The (Rare) Possibility for Redemption: Zoe Heller’s ‘Everything You Know’

Zoë Heller loves a nasty narrator. Consider the infamous Barbara of What was She Thinking? Notes on a Scandal or Audrey of The Believers, whose remarks were expertly deployed verbal cleavers. In Everything You Know a paperback reprint of Heller’s first novel, we are given Willy Muller, a British writer of dubious credentials. His most lucrative work is ghostwriting biographies of middling celebrities. Oh, and there’s the money from To Have and To Hold,Willy’s memoir of what happened to his wife, Oona.

Oona died after somehow smacking her head into a refrigerator door handle during a marital disagreement. That Oona was drunk at the time was no help to Willy’s case. Once a television newsman of good repute, he becomes a vilified figure both publicly and personally. His daughters, Sophie and Sadie, turn on him. His sister-in-law, Margaret, finally has real reason to detest him. Only his sister, Monika, remains loyal. After spending time in prison, Willy flees England for Los Angeles, where he reassembles his wrecked life into a cramped, angry existence.

The books opens with Willy in the hospital.

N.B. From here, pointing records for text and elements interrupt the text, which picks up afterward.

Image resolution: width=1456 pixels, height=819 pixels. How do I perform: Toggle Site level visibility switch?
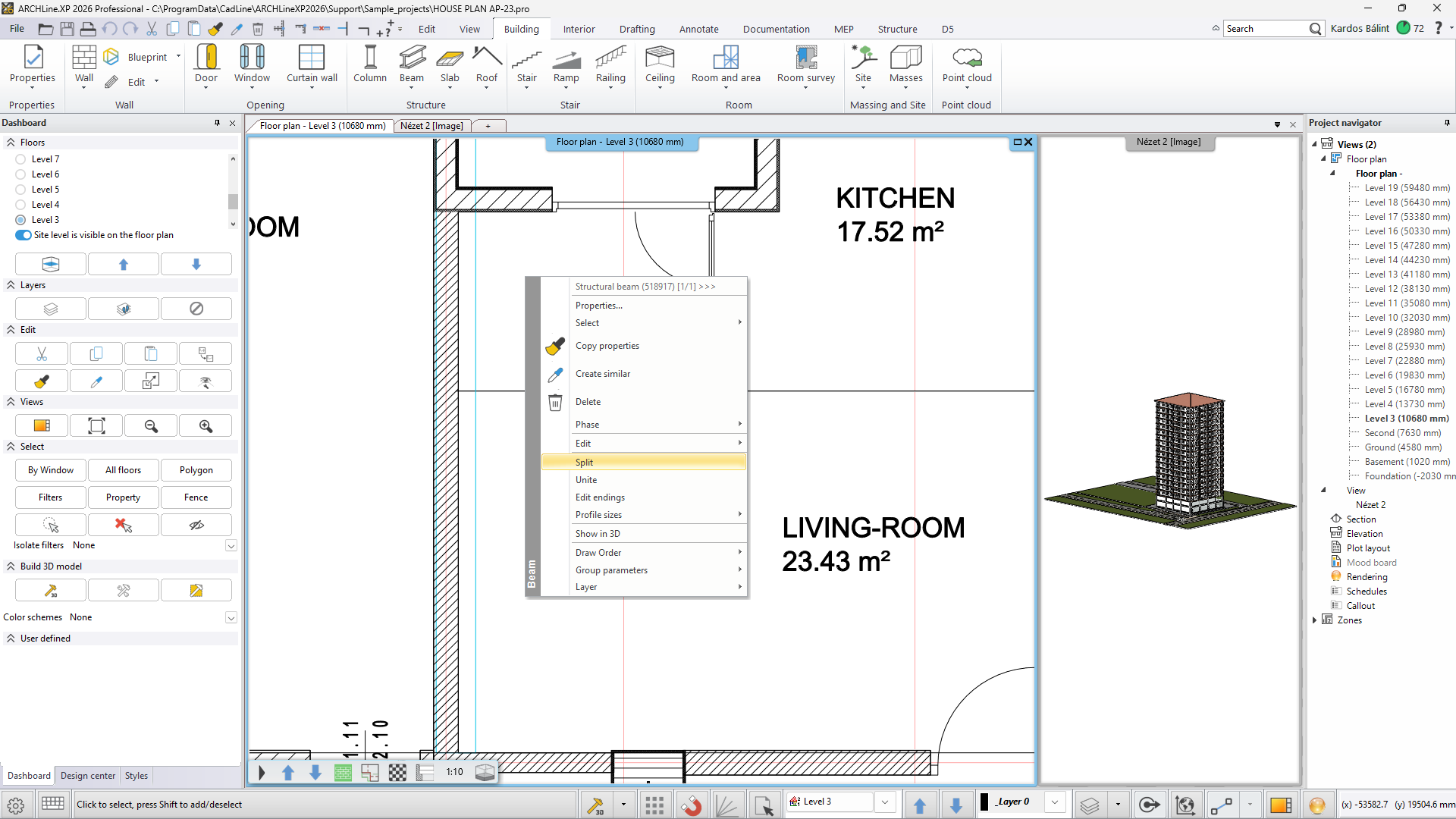(x=24, y=235)
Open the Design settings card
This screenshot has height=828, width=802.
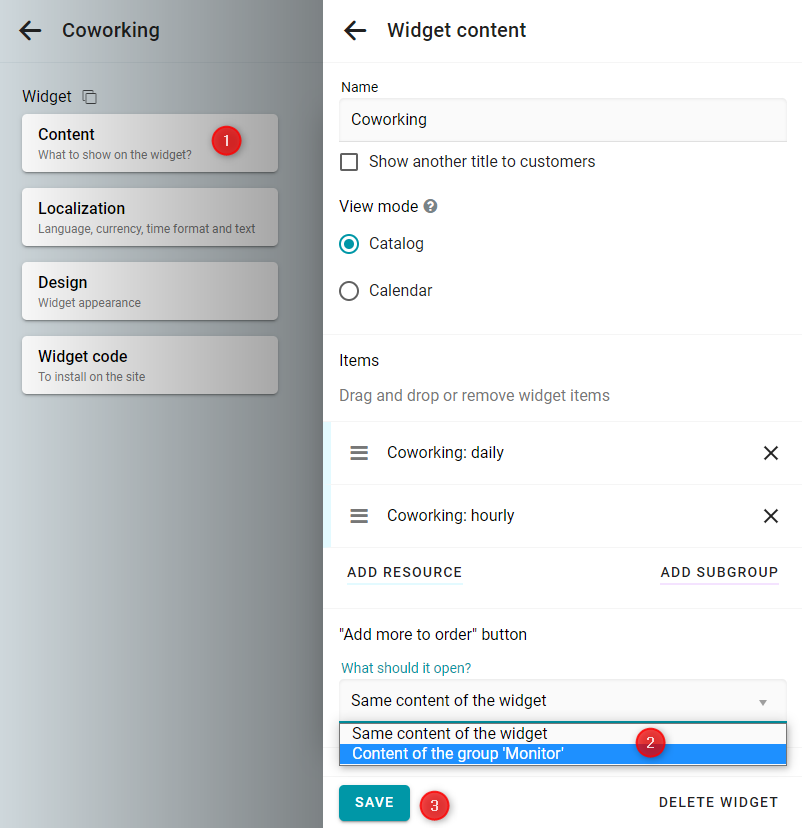coord(150,291)
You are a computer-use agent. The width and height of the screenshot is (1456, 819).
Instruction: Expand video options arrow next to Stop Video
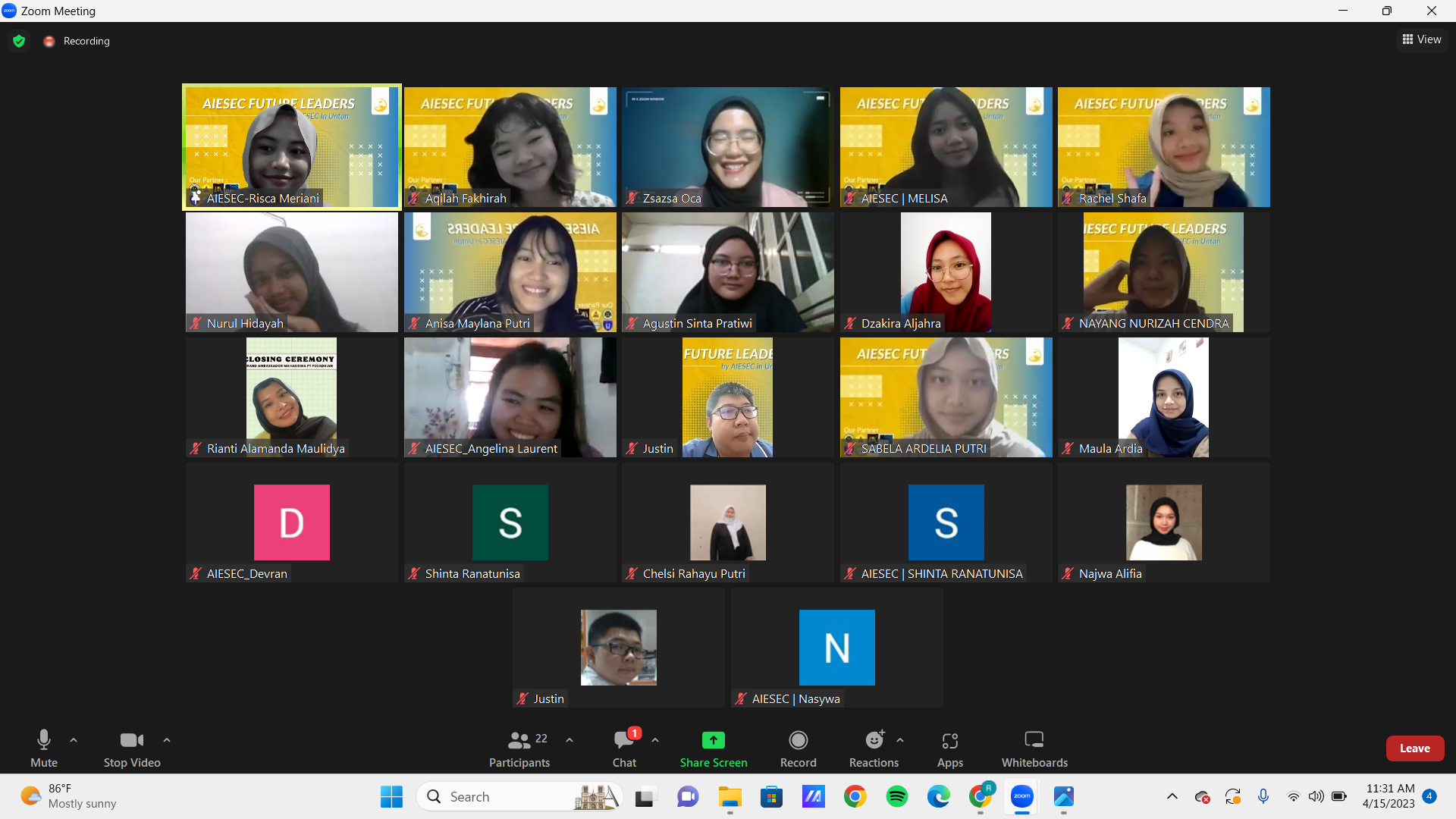pyautogui.click(x=167, y=739)
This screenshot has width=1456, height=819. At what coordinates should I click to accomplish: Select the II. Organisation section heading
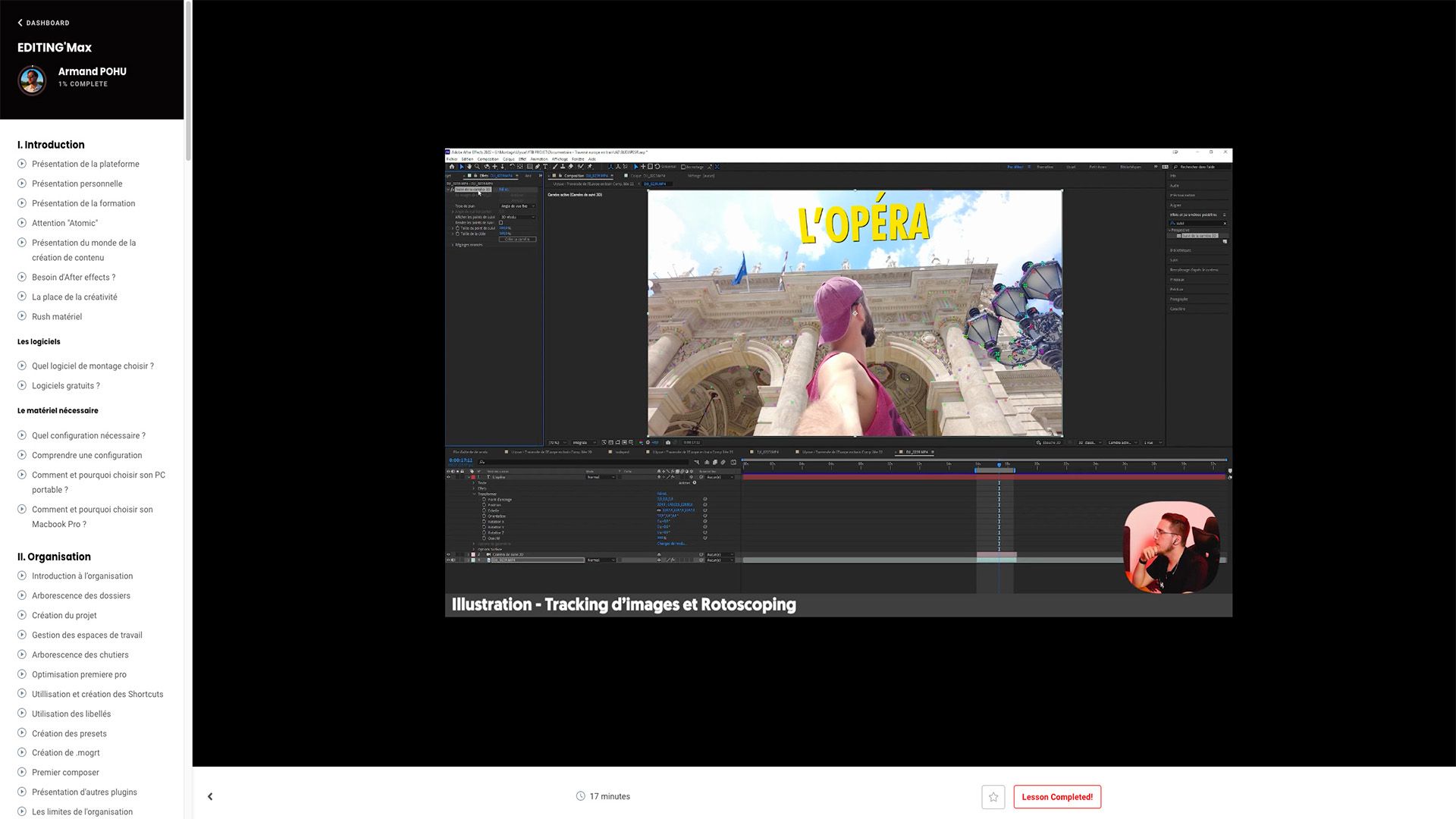54,557
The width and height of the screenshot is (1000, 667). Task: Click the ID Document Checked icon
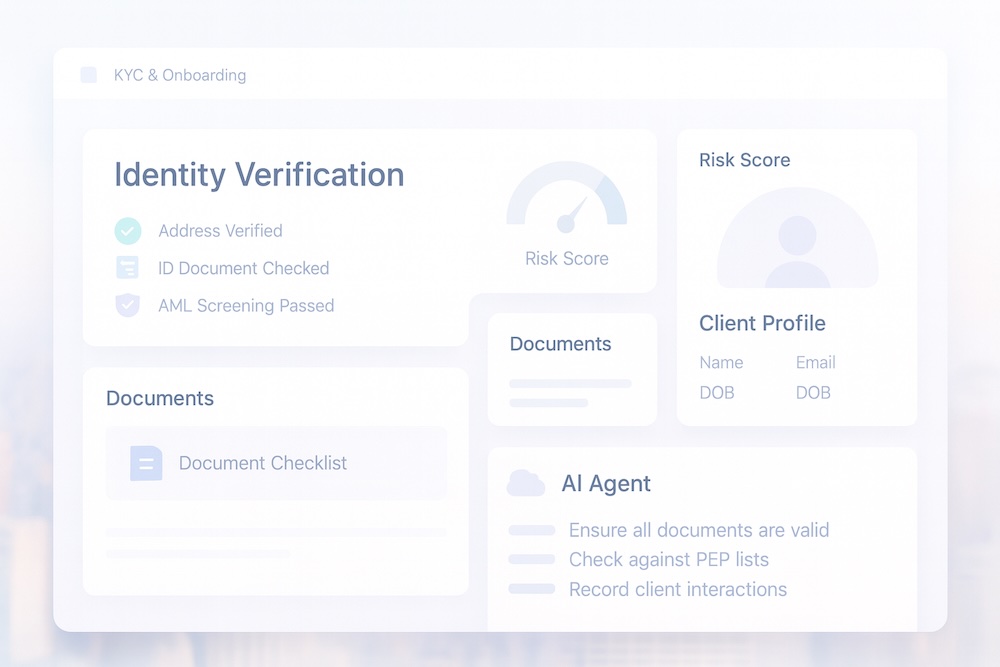coord(127,268)
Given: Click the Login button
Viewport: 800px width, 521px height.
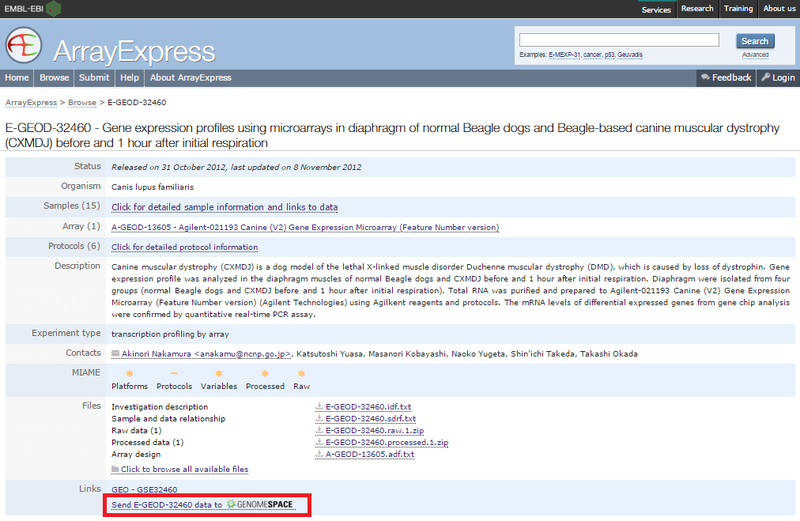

He’s had a heart attack, an event that leaves him unmoved: “Heart disease runs in my family, so I had been anticipating this attack for a good twenty years.”

Willy finds the hospital filthy, his caregivers fools. Wanting nothing more than a bath, he dismisses a social worker bearing a tape titled Meditation Chants and Prayers for the Sick informing her that illness-based trauma is not his worst enemy, she is.

Amazingly, Willy has a few buddies who find his temperament amusing. He even has a girlfriend, Penny, a make-up artist who good-naturedly tolerates his barbs, which far outweigh his kindnesses. Penny is Heller’s version of a California airhead, a make-up artist whose own maquillage is poorly applied, caking in the crevices of her eyelids. Her lashes are lumpen clumps of mascara, her nostrils “pinched and undersized” thanks to two botched nose jobs. Her lips, Willy tells us, resemble “varnished wood”. As if this weren’t enough, she’s had a bad face lift, which she freezes regularly with Botox injections.

A lapsed Mormon, Penny is given to the sort of Californian pronouncements non-Californians adore poking fun at. “You can’t run away from you,” she chides Willy. “You can’t count your blessings in the dark,” adding “You can’t take care of anyone else till you take care of yourself.”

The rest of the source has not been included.